Duck Confit Quesadillas Recipe
Ingredients
- 2 Culver Duck Leg Confit - thawed Add to Cart »
- 1 medium red onion – thinly sliced
- 1 (4oz) log goat cheese, softened and divided
- 3 scallions, thinly sliced
- 8 (8”) flour tortillas
- Kosher salt
- Freshly cracked white pepper
Directions
Duck: Pre-heat oven to 350 degrees. Open package and separate legs from the duck broth and from the duck fat. Put duck legs and duck fat in an open cast iron pan. Place pan in oven for 20-25mins. Cook until internal temp reaches 165 degrees. Remove from oven and allow to set. Add 3Tbsp water to skillet and scrape the bottom of the pan until the water evaporates. Remove from heat.

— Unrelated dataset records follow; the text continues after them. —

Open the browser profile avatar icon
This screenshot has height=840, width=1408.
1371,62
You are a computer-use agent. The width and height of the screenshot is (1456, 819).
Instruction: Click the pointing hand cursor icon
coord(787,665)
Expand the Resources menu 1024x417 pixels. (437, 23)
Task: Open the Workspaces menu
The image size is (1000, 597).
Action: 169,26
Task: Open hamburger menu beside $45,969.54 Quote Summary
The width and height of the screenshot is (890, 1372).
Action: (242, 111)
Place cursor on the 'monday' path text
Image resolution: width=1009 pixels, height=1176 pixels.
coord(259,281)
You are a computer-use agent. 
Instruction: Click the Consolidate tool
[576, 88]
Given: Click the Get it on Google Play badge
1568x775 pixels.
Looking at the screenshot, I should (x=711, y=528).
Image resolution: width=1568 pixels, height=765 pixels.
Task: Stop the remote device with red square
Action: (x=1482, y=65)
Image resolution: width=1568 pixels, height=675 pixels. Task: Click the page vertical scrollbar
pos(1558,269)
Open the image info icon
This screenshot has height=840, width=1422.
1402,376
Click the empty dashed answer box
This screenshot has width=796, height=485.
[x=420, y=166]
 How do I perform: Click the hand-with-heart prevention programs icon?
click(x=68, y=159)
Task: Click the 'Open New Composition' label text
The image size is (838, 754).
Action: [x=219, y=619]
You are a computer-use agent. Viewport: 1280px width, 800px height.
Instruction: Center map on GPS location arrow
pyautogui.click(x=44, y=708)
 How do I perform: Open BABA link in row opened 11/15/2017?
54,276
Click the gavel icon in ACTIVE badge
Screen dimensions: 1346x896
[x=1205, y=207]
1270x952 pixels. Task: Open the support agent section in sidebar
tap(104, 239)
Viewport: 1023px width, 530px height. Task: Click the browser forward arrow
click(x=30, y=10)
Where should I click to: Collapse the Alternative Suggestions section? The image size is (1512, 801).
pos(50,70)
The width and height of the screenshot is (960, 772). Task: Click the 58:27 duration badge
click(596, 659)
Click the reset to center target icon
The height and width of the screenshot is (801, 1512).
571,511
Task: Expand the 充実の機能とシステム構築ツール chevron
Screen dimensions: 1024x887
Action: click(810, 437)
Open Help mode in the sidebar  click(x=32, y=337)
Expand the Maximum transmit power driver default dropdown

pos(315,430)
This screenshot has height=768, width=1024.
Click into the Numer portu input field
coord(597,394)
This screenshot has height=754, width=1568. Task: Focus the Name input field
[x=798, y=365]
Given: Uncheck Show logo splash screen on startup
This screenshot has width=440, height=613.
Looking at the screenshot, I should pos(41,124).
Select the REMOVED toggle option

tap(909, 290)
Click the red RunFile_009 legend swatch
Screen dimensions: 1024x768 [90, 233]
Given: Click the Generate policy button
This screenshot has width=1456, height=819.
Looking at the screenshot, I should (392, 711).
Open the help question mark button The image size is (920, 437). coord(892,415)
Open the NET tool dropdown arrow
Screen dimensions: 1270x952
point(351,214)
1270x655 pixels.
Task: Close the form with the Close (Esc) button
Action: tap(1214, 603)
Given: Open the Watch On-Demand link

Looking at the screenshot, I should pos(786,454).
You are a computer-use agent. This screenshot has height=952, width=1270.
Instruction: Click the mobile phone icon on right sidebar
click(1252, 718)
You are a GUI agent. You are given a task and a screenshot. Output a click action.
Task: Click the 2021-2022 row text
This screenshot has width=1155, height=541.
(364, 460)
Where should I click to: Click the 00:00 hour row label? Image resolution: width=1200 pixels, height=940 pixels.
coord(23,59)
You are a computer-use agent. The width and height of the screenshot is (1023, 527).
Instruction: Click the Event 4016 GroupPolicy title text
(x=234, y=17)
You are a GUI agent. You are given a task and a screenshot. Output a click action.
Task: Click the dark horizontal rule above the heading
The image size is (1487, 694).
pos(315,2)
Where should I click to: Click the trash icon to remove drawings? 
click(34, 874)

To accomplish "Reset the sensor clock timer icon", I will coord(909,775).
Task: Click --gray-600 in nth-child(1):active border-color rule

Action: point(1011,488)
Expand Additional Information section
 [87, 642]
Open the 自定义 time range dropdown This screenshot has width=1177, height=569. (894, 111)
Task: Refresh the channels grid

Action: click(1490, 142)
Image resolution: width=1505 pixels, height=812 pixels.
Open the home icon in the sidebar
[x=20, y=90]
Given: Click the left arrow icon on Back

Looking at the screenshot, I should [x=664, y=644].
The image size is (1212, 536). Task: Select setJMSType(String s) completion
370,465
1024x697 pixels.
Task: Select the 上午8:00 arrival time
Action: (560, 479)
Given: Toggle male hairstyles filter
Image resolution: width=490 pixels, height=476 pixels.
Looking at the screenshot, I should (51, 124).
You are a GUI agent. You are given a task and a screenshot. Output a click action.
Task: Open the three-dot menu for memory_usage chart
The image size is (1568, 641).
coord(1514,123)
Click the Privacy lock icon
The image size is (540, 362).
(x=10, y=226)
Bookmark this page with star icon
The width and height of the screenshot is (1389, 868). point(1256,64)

Remove skin from legs and set aside. Pull meat from the bone, shred and place in a bowl.
Add duck fat in a skillet and add skin. Cook over moderate heat until the skin is crispy. Remove from the pan, chop and add to the shredded meat.
Add onion to fat in skillet and sauté until onions are caramelized and slightly crispy. Remove from fat and set aside. Pour off duck fat and set aside.
Place 1 tortilla on work surface and spread 1Tbsp goat cheese, 2Tbsp onions, 1/2cup duck mixture & 1 Tbsp scallions on top of tortilla. Lay another tortilla on top of the scallions.
Brush nonstick skillet with ½ tsp of the reserved duck fat over moderately high heat until hot but not smoking. Cook quesadilla turning once, until golden, about 6 mins.